A.C. Crispin, April 5, 1950 – September 6, 2013
Ann C. Crispin, who wrote 23 novels under the name A.C. Crispin — including the Starbridge series and two collaborations with Andre Norton — died yesterday.
Crispin began her career in 1983 with the Star Trek novel, Yesterday’s Son, in which Spock discovers that his brief dalliance with Zarabeth in an ancient ice cave in “All Our Yesterdays” resulted in a child. Accompanied by Kirk and McCoy, he uses the Guardian of Forever (from “The City on the Edge of Forever”) to journey back in time to rescue his son. It was the first Star Trek novel other than a movie novelization to hit The New York Times Bestseller List, and she followed her success with a sequel, Time for Yesterday.
Crispin produced six Star Trek novels and quickly branched out to other media properties. She wrote a novelization of the TV series V in 1984 and Alien: Resurrection in 1997. All three novels in her popular Han Solo Trilogy (The Paradise Snare, The Hutt Gambit, and Rebel Dawn) appeared in 1997.

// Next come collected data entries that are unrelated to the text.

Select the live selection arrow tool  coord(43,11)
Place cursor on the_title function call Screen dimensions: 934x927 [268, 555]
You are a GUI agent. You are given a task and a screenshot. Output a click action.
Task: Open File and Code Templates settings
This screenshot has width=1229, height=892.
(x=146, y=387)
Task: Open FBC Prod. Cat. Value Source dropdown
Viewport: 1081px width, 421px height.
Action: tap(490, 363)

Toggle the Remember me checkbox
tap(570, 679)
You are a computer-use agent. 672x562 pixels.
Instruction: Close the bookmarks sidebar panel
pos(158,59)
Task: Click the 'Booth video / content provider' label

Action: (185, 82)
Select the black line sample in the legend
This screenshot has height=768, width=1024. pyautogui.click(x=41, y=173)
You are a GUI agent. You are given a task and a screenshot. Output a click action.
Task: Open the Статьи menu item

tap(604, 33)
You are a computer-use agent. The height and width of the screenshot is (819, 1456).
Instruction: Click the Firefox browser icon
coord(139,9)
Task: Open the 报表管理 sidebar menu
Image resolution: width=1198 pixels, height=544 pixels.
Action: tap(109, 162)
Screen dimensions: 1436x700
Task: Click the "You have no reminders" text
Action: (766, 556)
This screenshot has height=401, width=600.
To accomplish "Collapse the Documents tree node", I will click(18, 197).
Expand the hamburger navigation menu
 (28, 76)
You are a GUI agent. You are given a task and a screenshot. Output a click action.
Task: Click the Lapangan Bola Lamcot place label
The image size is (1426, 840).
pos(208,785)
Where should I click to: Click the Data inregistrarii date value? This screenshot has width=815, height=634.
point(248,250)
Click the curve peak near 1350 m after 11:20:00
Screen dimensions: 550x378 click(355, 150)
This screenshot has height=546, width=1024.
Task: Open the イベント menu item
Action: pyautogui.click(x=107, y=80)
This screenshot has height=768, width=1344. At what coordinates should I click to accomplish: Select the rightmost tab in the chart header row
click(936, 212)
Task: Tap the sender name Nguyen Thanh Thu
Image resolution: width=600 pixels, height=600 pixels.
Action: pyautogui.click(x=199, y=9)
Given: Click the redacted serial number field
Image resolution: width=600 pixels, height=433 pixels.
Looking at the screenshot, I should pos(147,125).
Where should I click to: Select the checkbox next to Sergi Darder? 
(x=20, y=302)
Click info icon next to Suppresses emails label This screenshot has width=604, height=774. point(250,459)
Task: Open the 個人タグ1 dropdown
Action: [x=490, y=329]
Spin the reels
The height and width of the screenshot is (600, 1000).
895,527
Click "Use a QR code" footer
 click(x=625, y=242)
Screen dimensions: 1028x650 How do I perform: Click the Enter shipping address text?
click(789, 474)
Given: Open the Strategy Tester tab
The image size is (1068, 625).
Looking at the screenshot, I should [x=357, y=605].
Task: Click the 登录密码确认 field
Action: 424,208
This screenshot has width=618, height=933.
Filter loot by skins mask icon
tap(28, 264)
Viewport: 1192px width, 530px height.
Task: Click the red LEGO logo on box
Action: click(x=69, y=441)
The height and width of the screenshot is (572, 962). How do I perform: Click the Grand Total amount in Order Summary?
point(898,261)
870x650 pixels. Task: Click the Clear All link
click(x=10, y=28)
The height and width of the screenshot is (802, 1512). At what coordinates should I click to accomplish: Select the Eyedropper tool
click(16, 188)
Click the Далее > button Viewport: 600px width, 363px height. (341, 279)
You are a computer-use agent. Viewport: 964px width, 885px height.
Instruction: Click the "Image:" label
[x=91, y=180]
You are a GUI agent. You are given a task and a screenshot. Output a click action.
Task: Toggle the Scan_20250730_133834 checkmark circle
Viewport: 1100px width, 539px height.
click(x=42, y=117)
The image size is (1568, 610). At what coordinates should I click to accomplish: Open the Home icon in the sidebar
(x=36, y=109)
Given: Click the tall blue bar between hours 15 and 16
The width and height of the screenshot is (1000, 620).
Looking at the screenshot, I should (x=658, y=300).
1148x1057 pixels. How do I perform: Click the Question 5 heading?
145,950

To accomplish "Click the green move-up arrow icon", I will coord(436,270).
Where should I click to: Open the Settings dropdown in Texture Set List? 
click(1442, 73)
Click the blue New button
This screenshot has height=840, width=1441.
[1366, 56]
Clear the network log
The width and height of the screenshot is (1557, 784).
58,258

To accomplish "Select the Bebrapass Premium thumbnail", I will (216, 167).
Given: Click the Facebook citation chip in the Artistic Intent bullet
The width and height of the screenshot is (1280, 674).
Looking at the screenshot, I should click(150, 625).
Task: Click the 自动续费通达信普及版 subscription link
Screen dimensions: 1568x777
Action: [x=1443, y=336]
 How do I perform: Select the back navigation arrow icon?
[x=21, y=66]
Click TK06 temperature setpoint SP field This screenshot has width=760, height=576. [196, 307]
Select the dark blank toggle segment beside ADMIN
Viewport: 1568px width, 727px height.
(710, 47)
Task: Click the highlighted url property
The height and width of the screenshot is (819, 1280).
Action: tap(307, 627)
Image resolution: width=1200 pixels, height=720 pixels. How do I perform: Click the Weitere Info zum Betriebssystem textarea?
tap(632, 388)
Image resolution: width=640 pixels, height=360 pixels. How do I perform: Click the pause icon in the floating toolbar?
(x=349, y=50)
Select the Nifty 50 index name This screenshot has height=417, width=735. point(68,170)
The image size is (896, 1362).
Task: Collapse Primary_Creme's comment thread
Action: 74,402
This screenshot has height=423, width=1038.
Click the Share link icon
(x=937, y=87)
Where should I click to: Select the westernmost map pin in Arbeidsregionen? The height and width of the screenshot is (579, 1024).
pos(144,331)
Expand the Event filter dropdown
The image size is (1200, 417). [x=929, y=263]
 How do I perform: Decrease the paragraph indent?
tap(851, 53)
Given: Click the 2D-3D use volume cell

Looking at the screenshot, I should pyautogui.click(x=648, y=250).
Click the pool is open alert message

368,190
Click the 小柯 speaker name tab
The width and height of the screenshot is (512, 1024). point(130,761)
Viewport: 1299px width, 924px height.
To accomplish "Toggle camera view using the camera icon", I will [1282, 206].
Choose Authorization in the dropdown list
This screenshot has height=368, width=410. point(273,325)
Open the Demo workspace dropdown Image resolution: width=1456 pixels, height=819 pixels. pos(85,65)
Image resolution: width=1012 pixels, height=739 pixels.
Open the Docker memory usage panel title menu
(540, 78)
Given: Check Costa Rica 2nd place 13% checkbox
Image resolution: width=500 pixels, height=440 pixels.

She wrote two novels in the Witch World series with Andre Norton: Gryphon’s Eyrie (1984) and Songsmith (1992). The first novel in her Starbridge science fiction series appeared in 1989; it was followed by six more, the last five written in collaboration with a number of authors, including Kathleen O’Malley, T. Jackson King, and Ru Emerson.
Her last novel, Storms Of Destiny, the first installment in what was intended to be The Exiles of Boq’urain trilogy, was published in 2005.